The explanation went on, likely because we looked so dumbstruck. “Well, remission means what?” Not a good time for a pop quiz, doc. “Gone, right?” Sure. “Well, myeloma cancer cells never go away. There are always going to be some present in your system...” waiting to strike... He didn't actually say the last part, but in my mind he didn't have to; in Sheri's either.



We then spent time talking about how well I was doing; how brilliant my blood work looked; how successful the transplant had been; how it seems we'd really knocked the cancer down to just a few cells... all of which is, obviously, wonderful, but...



I chose to write about this, by the way, when it was still raw to me. I know a lot of you really care about us and what is happening with my cancer. There's no need to worry. Outside of our thinking, nothing has really changed. Multiple myeloma has always been incurable and was always capable of coming back at any point. Most of you knew and understood that. It's still true.



I will process the new information as I always do, and deal with it in a positive fashion, giving it no more power than it deserves. Right now, though... I have stopped in mid-shovelful.



Part of me feels foolish for not realizing this sooner. It's a small part, though, because denial is my friend.



So, on the way home Sheri and I tried to figure out what was different this time; why we were finally able to understand what incurable meant to us. Part of it was that you hear these things when you're supposed to. Another part was an example he doctor gave us when we still seemed too thick to get the concept. He'd had a patient whose numbers were great, but within three months he was very ill. That took most of the “what?” away.



Multiple myeloma, then, will sit peacefully in my system, until it decides it doesn't want to do that anymore. Then, if it so chooses, it will come back. We won't know until it is already back, active, that it's decided to raise a little hell. Wow.



As I've thought about this, I realized that, at least in the way my brain looks at these things, there is one difference between incurable disease then and incurable disease now Before, we always had our weapon of mass destruction in hand. The stem cell transplant would knock the cancer down and we could get some peace of our own.



Well, we used that weapon and it did exactly what we were told it would do. It knocked the cancer down. It's our fault for counting on it to do more than was medically possible.



I'll continue to work at making this news right-sized, and get on with things.
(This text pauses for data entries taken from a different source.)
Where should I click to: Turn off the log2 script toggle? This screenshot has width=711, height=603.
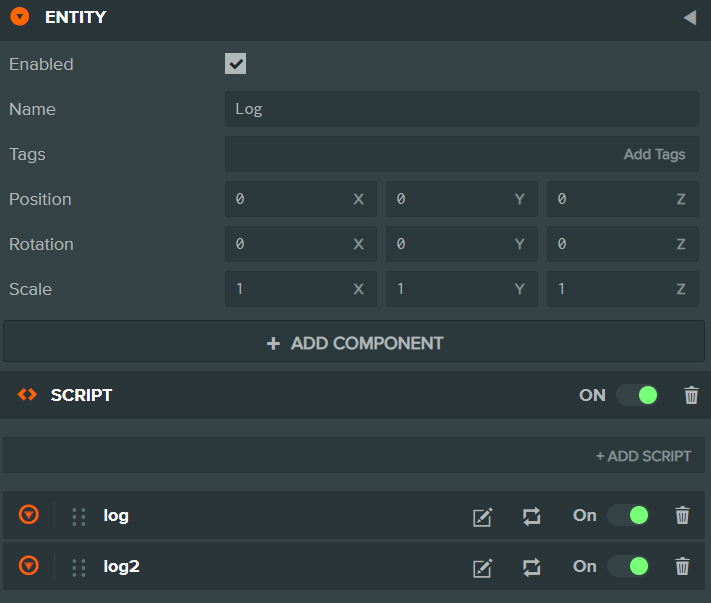point(628,567)
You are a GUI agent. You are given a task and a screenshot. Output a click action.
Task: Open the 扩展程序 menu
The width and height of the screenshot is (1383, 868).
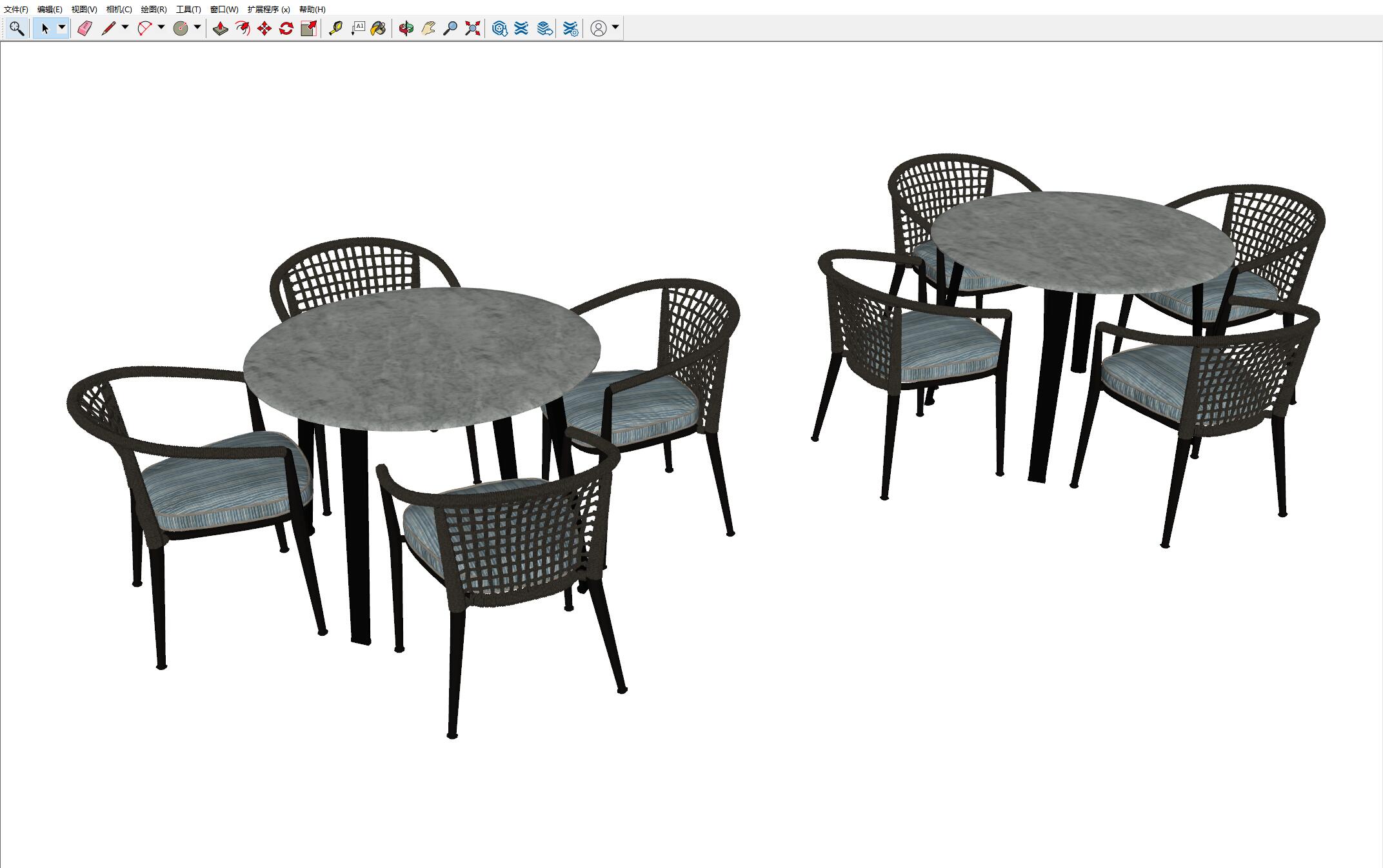coord(268,10)
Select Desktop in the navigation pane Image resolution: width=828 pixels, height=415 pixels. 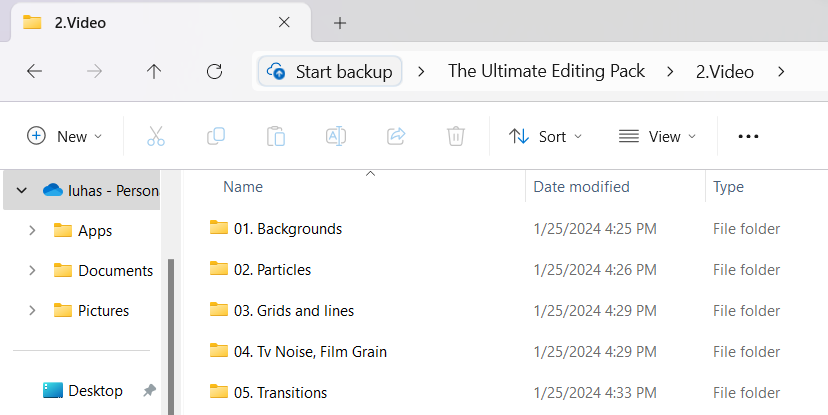95,390
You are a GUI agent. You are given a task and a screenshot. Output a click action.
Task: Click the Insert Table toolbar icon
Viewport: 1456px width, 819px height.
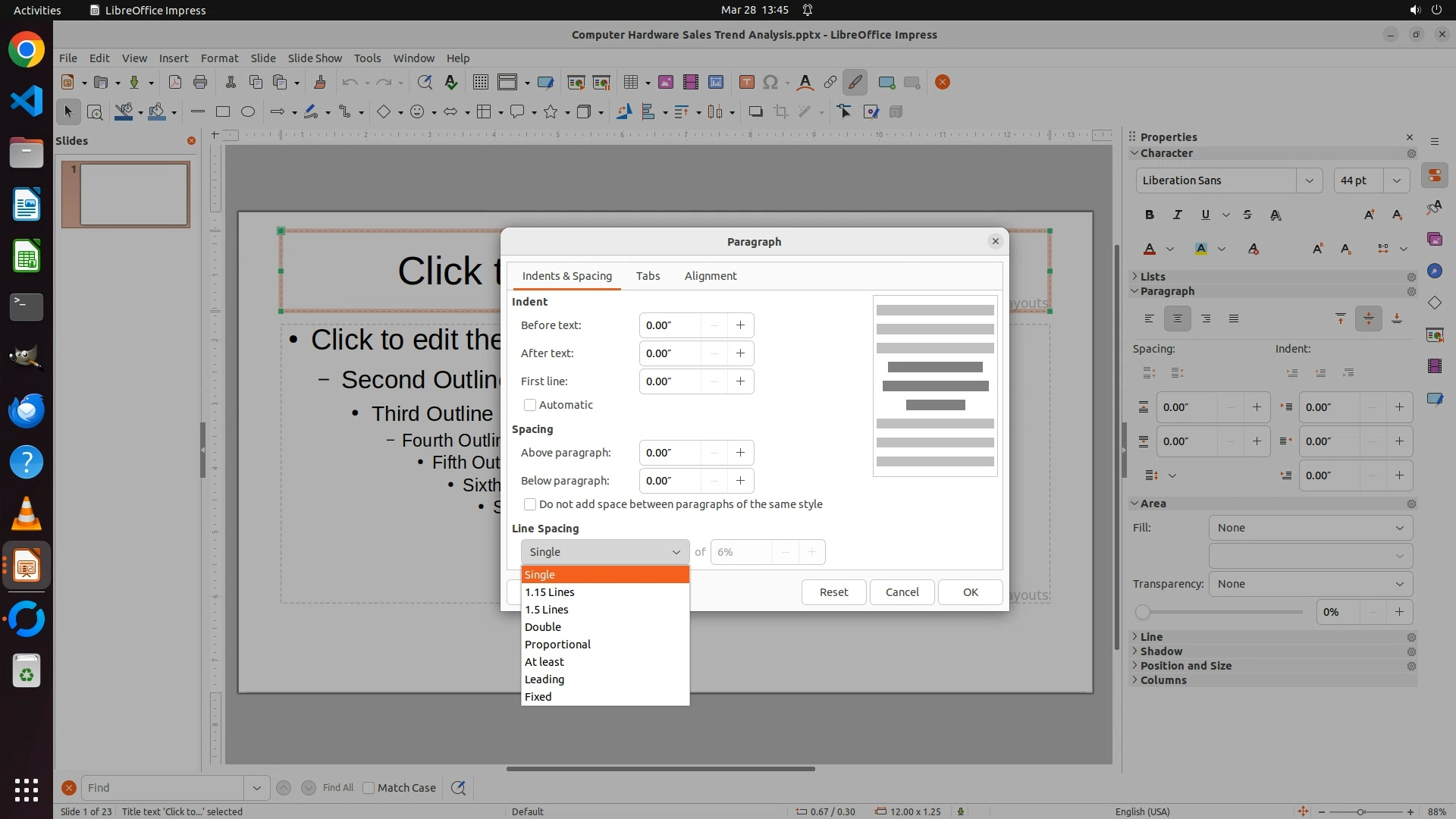click(x=630, y=83)
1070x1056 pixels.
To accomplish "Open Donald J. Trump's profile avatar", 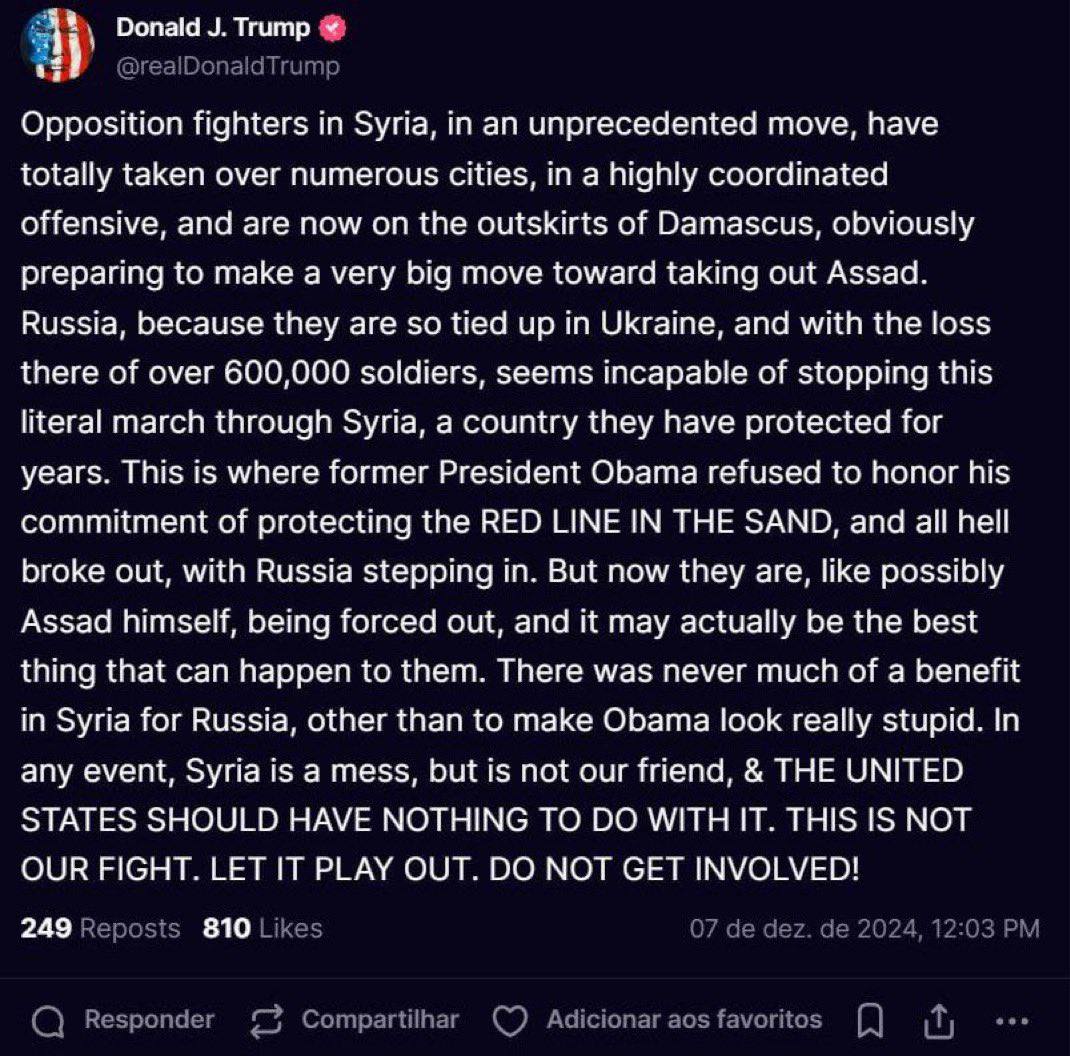I will point(58,45).
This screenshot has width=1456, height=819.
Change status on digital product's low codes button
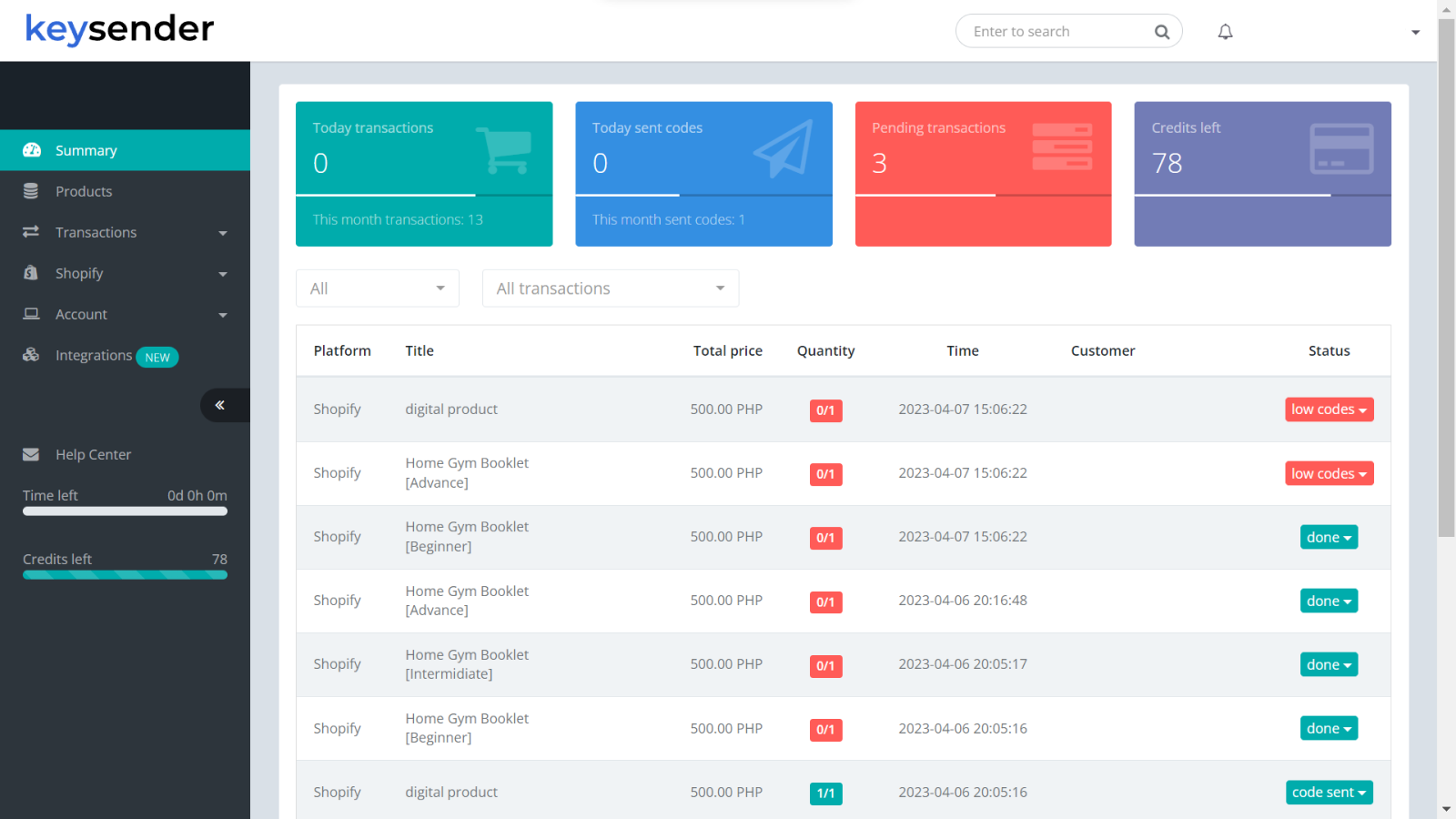[x=1329, y=410]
And, oh by the way, we still don't know what's causing the pain in my stomach. Next on the testing agenda: an ultra sound and a colonoscopy. Maybe this time the colonoscopy doctor will find my brains when he's poking around in there!



There are a variety of versions of the story that gives this blog its name. The pony is the constant in all of them. A man is on his way to a party when he comes across a young boy shoveling ass over tea kettle at an enormous mountain of manure. The man asks the child if he wouldn't rather go with him to the party than shovel all that poop. The kid says, “No way man. With all that poop... there must be a pony in there somewhere.”